I have also realized that the praise of others has rarely made me feel any more accomplished. In the end, I always have to answer to my own self-expectations. In fact, while part of me loves to show off, any ensuing praise leaves me feeling self-conscious and embarrassed. Maybe this is because I never feel like I’ve quite earned that praise, like whatever I did wasn’t that impressive (it usually isn’t, I’m sure). It’s worst when I’m given loud, enthusiastic praise for something I consider truly elementary or basic.
On the other hand, when it is a client, student, or training partner who is celebrating some meager action of mine, that embarrassment is laced with excitement. I feel like I’m looking into a pool, examining the wonders deep down. The person praising me is delighting at the light on the surface, and all I can think is “wait until you see what’s below that, because it goes so much deeper”.
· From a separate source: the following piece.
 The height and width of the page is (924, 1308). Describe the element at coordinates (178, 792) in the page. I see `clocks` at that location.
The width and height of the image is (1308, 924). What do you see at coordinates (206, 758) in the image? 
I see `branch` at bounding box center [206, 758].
Oddly enough (and blessedly), my harsh scrutiny of accomplishments does not extend to others. It’s almost the opposite, really. When I witness even the tiniest light bulb appear over someone’s head in training, I feel like organizing a parade! That is, after all, the joy of being a teacher. I have the privilege of leading others around the obstacles I have overcome, to guide them down a more efficient route to realization; and when they arrive at each destination it is a great cause for celebration.
That’s not to say that I don’t celebrate my own accomplishments. Every new milestone I reach is one step forward towards that ever-elusive mastery that I so desire. The critical detail is that I’m never satisfied with what I’ve accomplished. I’m always happy with progress, and it grants me some solid fulfillment, but the moment I grow satisfied is the moment I become stagnant and lose the driving force behind my training.
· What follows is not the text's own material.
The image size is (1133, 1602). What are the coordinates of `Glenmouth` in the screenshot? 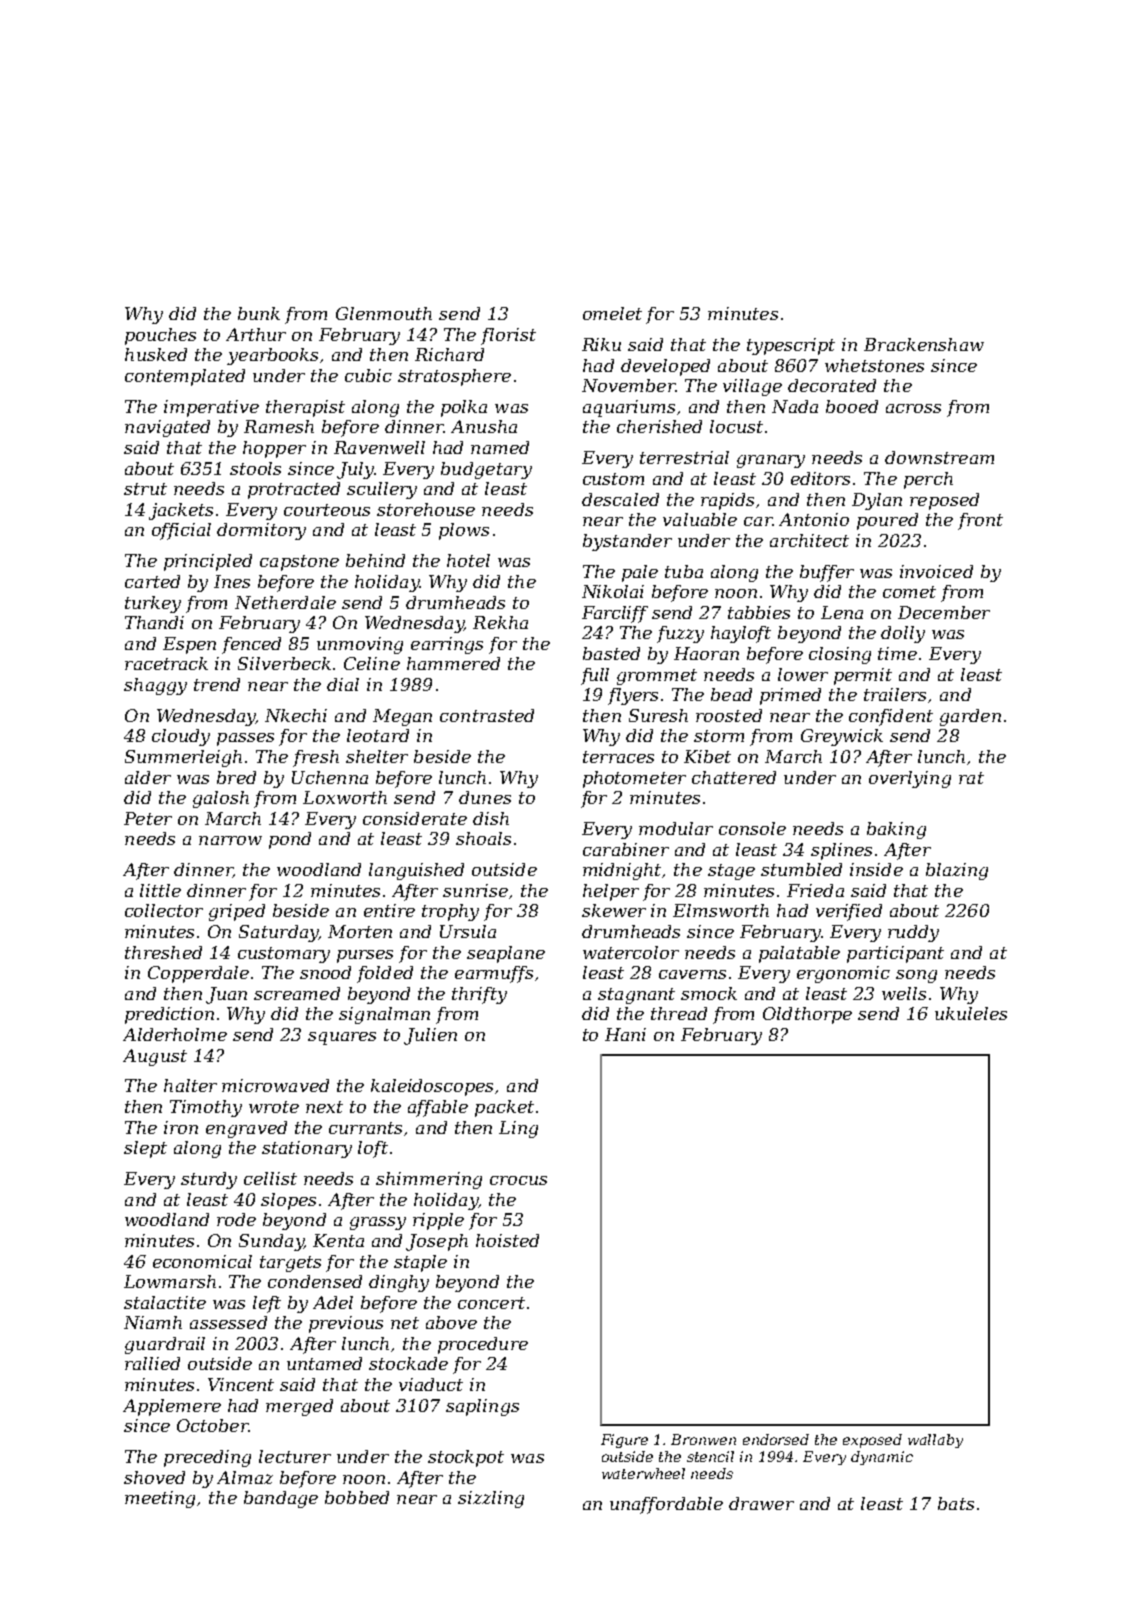 It's located at (384, 313).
There is an obvious issue with my mindset, however, and that is the mortality of our species. (Valar morghulis, and all that.)
I expect this is the evolution many young athlete-slash-coaches face, as they slowly realize that, for whatever reason, they will ultimately fail to live up to their ever-inflating notion of how great they want to be. Youth is fleeting, and, as time trickles on, first physical prowess and then skill will inevitably decay. The only solace (and cruel irony) is that wisdom can continue to be accrued. The coach can then leverage their great experience to lift the next generation of athletes up higher, and it is through this that we must find satisfaction.
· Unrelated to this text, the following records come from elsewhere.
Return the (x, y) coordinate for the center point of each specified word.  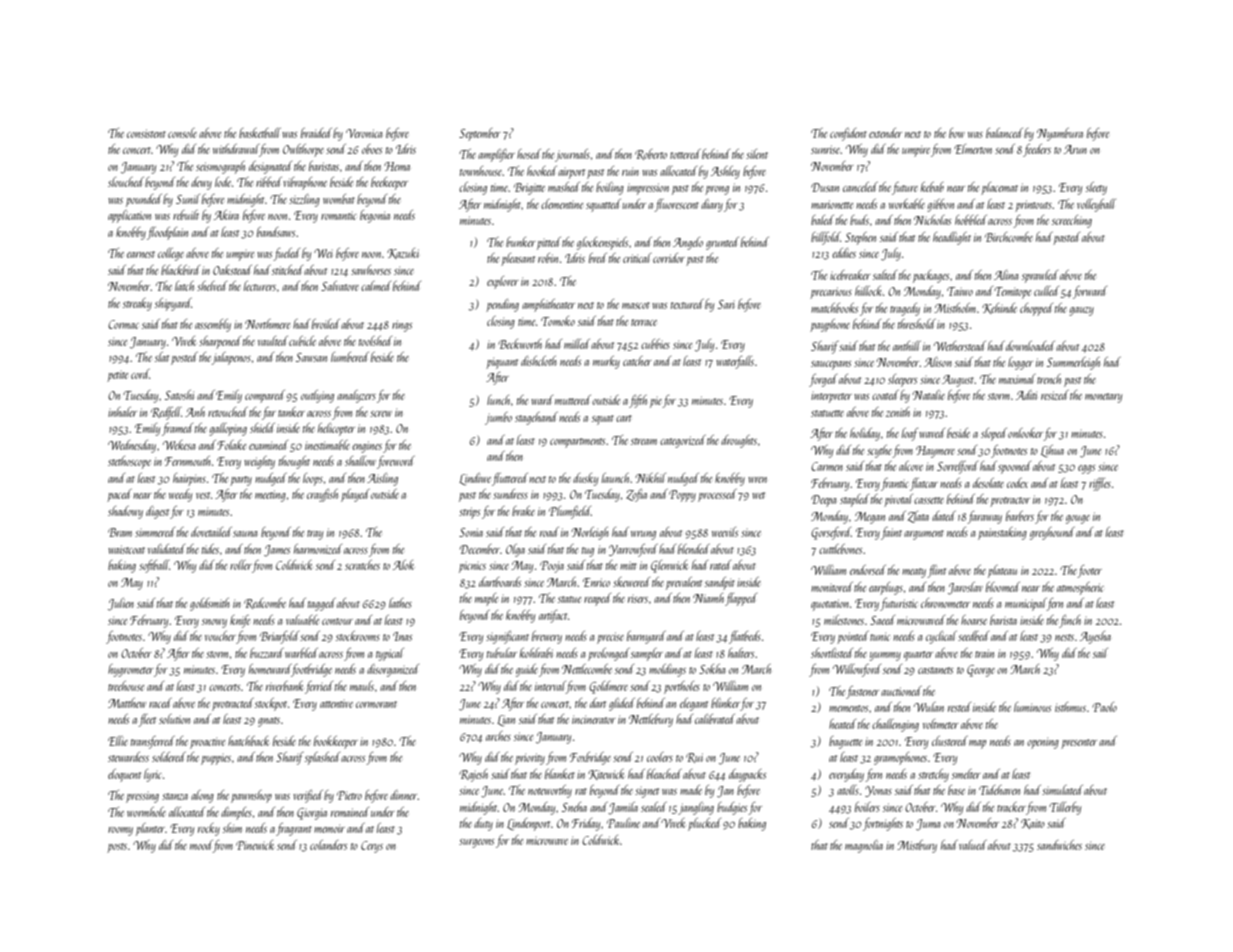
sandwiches (1059, 845)
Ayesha (1095, 637)
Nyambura (1060, 134)
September (480, 134)
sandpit (720, 583)
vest (203, 495)
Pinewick (255, 845)
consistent (146, 133)
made (691, 790)
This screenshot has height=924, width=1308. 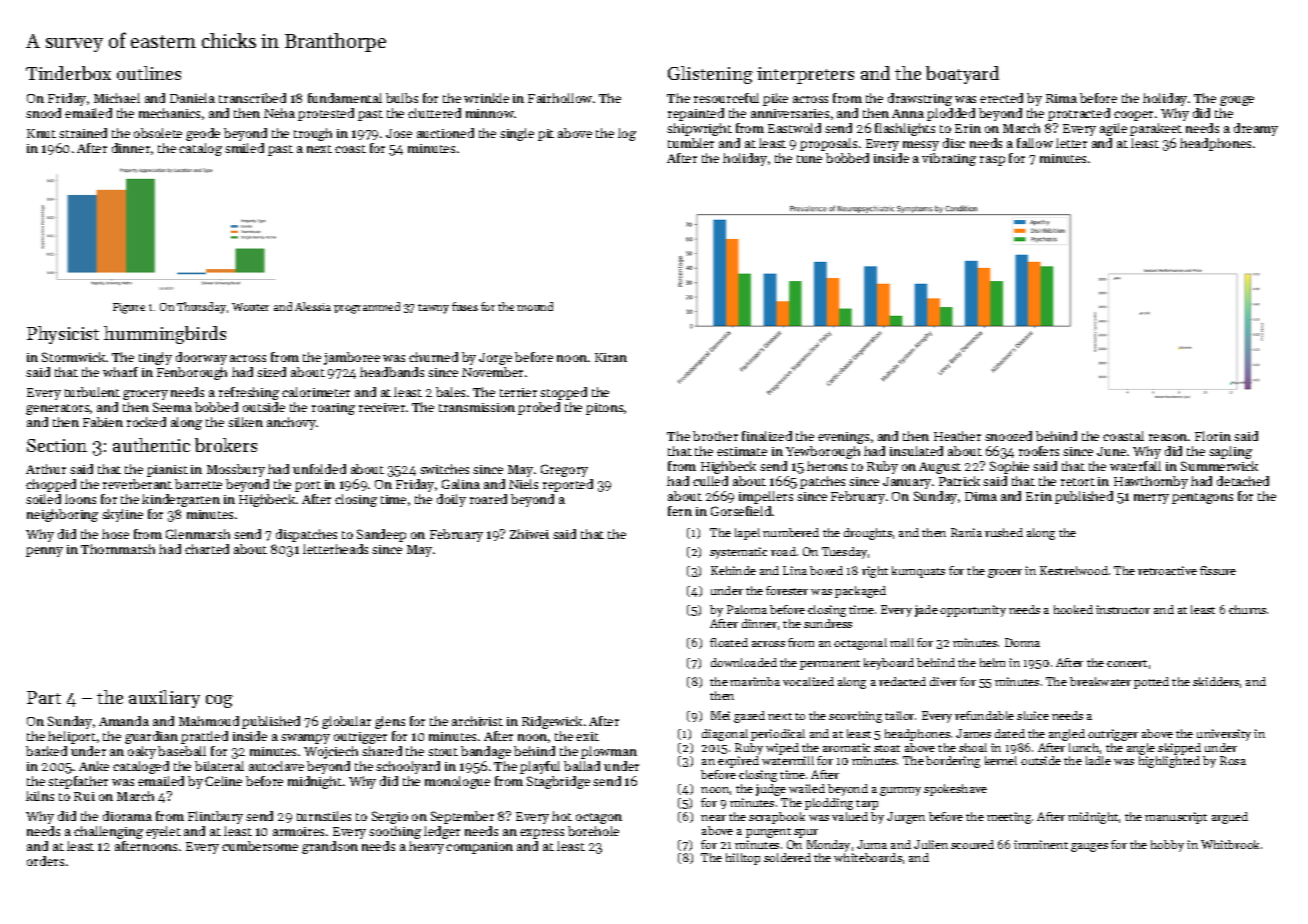 What do you see at coordinates (252, 98) in the screenshot?
I see `transcribed` at bounding box center [252, 98].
The ultimate reality which I must face on my quest for unlimited awesomeness is that I will need to learn, eventually, to let go of that very goal. On one hand, it is for the aforementioned reason: I will get old (and I’m already running through my strongest physical years rather quickly) and lose my potential to explore high levels of performance and advanced movement skills (you don’t see many eighty-somethings cleaning twice their body weight and doing back handsprings). On the other hand, the very definition of the awesomeness that I yearn to achieve is modest, free from the crippling effects of a dominant ego, so even if I am to reach my lofty goal someday I will have to relinquish it altogether.
In a way, I’m already learning to let go of some of these expectations. I’m learning to slowly replace that driving force with something better, something that will serve me in the long term: to become a wiser, more intelligent mover than I was yesterday. While I am young, this mindset will help me climb to greater levels of performance while preserving my body for the future. When I am old, it will allow me to continue to advance my abilities and enjoy movement, even though I won’t be as strong, fast, and agile as I once was (I’ll still be pretty spry for an old dude, right?)
It’s important (as Ido Portal says) to examine our dogmas, to be critical of the framework on which we construct our training philosophies. We each train with different motivations and goals, and that is certainly fine; the world of movement would be otherwise terribly dull and underdeveloped. But some motivations are stronger and more sustainable than others, and will still lead you to the same goals. I urge you to take the time to look deep and really examine the true reason you train. If what you find does not satisfy you, perhaps finding a stronger dogma is the most valuable step you can take at this point in your journey.